### SUPPLIED ENTRIES
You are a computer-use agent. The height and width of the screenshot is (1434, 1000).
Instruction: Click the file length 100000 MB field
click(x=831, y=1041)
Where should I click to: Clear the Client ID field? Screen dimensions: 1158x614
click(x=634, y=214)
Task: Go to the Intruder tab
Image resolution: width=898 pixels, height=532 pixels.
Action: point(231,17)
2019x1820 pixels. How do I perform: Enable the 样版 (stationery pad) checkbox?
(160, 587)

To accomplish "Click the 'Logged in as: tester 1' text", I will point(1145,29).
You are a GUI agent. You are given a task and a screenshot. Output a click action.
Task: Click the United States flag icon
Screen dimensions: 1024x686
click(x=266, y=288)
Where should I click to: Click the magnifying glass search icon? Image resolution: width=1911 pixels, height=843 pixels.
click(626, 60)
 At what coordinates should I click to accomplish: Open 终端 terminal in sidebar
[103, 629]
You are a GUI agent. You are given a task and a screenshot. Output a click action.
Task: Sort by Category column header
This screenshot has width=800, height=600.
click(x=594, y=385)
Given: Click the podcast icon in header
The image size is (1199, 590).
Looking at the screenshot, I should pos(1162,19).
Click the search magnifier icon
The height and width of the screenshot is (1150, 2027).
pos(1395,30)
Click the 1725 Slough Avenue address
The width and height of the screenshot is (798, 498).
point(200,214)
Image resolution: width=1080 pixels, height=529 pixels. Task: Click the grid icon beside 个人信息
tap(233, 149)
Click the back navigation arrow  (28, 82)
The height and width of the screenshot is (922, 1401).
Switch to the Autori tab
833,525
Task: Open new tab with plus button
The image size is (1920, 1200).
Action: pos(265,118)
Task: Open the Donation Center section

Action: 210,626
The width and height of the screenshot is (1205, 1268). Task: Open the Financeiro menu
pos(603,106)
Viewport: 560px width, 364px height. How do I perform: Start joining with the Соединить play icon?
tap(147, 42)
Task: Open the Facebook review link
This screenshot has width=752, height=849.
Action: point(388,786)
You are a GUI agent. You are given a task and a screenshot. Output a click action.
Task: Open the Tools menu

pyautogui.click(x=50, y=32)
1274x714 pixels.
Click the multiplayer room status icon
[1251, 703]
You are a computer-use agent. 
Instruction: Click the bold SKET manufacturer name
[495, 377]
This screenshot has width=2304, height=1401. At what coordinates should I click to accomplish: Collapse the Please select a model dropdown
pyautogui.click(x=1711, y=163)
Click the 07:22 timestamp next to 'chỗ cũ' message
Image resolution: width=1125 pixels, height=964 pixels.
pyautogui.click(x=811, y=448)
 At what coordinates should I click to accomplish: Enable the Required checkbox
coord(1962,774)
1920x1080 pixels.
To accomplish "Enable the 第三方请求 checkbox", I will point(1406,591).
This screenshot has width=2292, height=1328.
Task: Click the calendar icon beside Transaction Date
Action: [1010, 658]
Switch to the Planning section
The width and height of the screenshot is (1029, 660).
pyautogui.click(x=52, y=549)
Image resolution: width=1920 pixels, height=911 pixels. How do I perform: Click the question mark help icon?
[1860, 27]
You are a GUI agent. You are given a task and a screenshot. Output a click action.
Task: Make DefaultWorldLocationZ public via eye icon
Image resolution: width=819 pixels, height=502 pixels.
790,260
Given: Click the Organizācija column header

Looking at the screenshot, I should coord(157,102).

### WHAT YOU NEED TO DO
Reproduce the entries word for word, from the line containing "Where should I click to: Click" through the line containing "click(x=594, y=385)".

### OUTPUT OF THE EXERCISE
Where should I click to: Click the magnifying glass search icon? Image resolution: width=1911 pixels, height=843 pixels.
click(626, 60)
 At what coordinates should I click to accomplish: Open 终端 terminal in sidebar
[103, 629]
You are a GUI agent. You are given a task and a screenshot. Output a click action.
Task: Sort by Category column header
This screenshot has width=800, height=600.
click(x=594, y=385)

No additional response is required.